Justice, as such, is verifiably an element of ‘common morality’. The Bhagavad
Gita contains the promise that ‘he who is equal-minded among friends, companions
and foes . . . among saints and sinners, he excels’. In the Sermons of Buddha, a similar
statement is found: ‘he, whose intentions are righteousness and justice, will meet with
no failure.’ The Psalms observe that ‘he loves righteousness and justice; the world is
filled with the gracious love of the Lord’, whereas in the introduction to the Proverbs,
the reader is assured that here he will acquire ‘the discipline that produces wise
behaviour, righteousness, justice, and upright living’. Muhammad advises his fol-
lowers to be ‘ever steadfast in upholding equity . . ., even though it be against your
own selves or your parents and kinsfolk’. Finally, Bahá’u’lláh writes that ‘No light
can compare with the light of justice. The establishment of order in the world and the
tranquillity of the nations depend upon it’ (Zölzer, 2013).
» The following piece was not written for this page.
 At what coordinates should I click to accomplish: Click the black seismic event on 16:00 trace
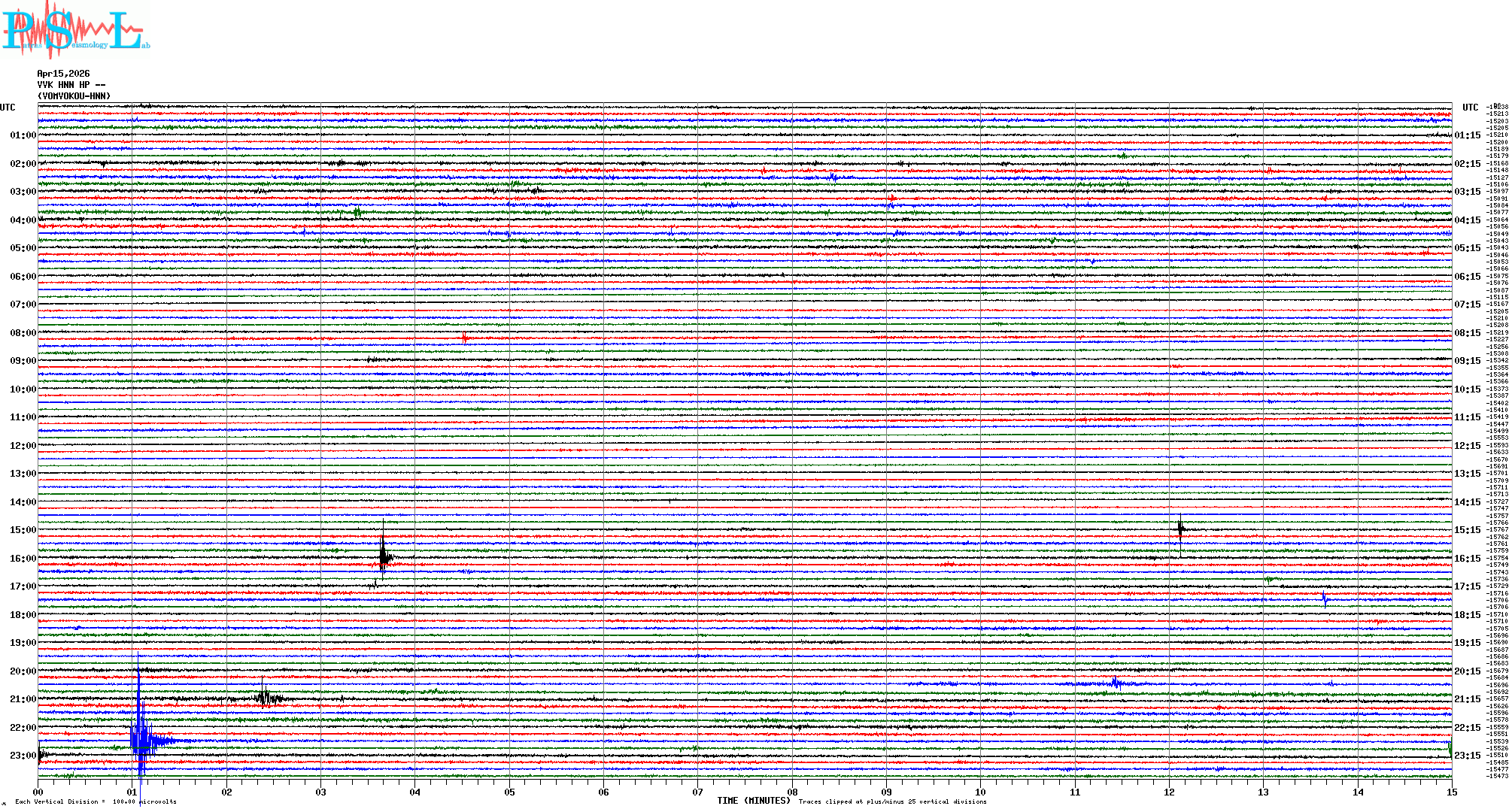point(384,558)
A look at secular philosophy will be instructive here, as justice has not only been
of prime importance since Antiquity, but has also been studied systematically early
on (Johnston, 2011). Aristotle, for instance, distinguished between different forms of
justice, and his analysis has exerted decisive influence on later thought. The form
talked about here, and which is certainly also implied by the sacred scriptures quoted
above, is ‘distributive justice’. It concerns the allocation of goods and burdens, of
rights and duties in a society. However, even this one form can be viewed from
different perspectives. Which allocation of goods and burdens is just? An egalitarian
one, one that considers merits, one that considers needs, or one that respects histor-
ical developments? All this is not clear at the outset, and needs to be made the subject
not only of philosophical debate, but also of cross-cultural discourse.
For radiological protection, the principle of justice would seem to be the mainstay
of the dose limitation principle because it exhorts to a just allocation of burdens.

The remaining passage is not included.